Yes, it was Paul who all the girls were determined to marry - determined to become Mrs. Paul McCartney. It could happen. Paul would see us for the cool girls we were. He'd sweep us off our feet. To hell with Jane Asher.I waited and watched for Paul on that three-block walk to Sacred Heart Cathedral, but he never once whizzed by in his Aston-Martin, or whatever the English cars were called.

I never gave up, though. I spent the entirety of my hard-earned allowance money at Poplar's Music Store buying Beatles singles. The 45's were orange and yellow and I bought every single one, and I even played the B sides.

I was obsessed. And The Beatles were mine.

If you don't know this about me by now, I am a music snob. I admit it. I am a snob.I don't know what half-baked acts anyone holds up from the nineteen nineties as being timeless. Mariah Carey? C'mon.

I watched a talk show the other day, where one guy argued that The Beatles were heaven-sent, and the other four imbeciles on the show started throwing out names like Aerosmith and the Oak Ridge Boys, for God's sake. Really? What universe do these people exist in?

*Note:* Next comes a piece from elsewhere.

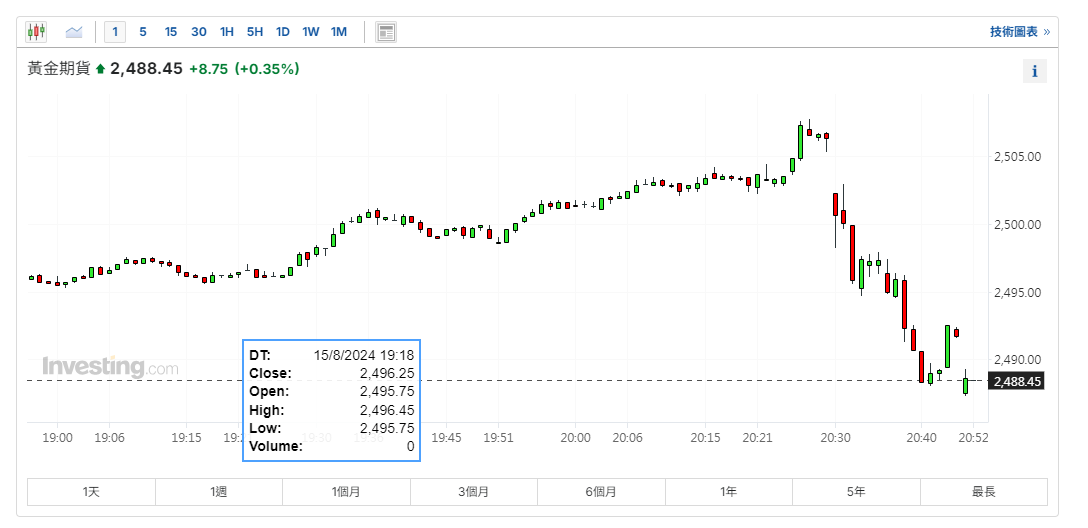Click the info icon beside the price
1088x528 pixels.
tap(1034, 71)
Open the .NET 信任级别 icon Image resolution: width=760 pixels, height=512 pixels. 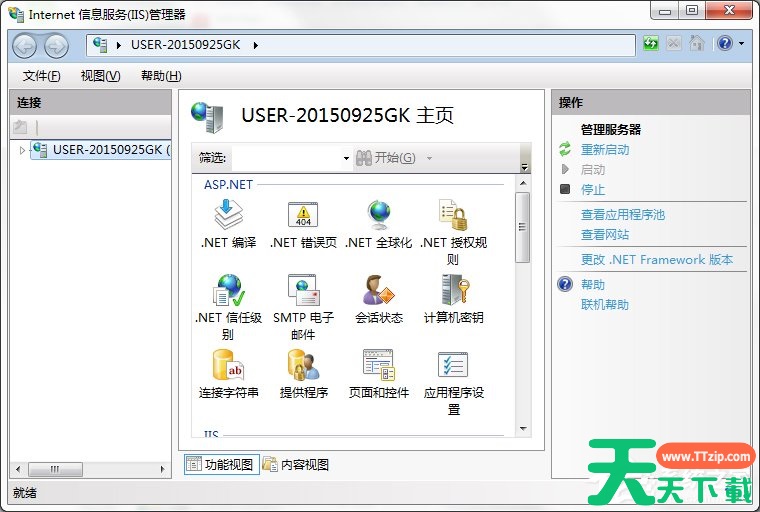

People can be so ignorant.

Trust me, if it wasn't for The Beatles, Steven Tyler would still be howling in a garage somewhere, and the Oak Ridge Boys would be garnering a dedicated following in Baptist churches all across the south.  And I like the Oak Ridge Boys.

For anyone who is too young to know, here it is: The Beatles changed music forever.

Here's their very first Ed Sullivan appearance (and I was there - well, in front of my TV, I mean):


I'm not going to enumerate all the great Beatles songs through the years, because I don't have time to search them all out on YouTube, but trust me on this. If you're planning to be shipwrecked on a desert island somewhere and you can only grab one artist's records on your way to the boat dock, grab The Beatles.

Steven Tyler and Joe Bonsall can just wave at you from the shore.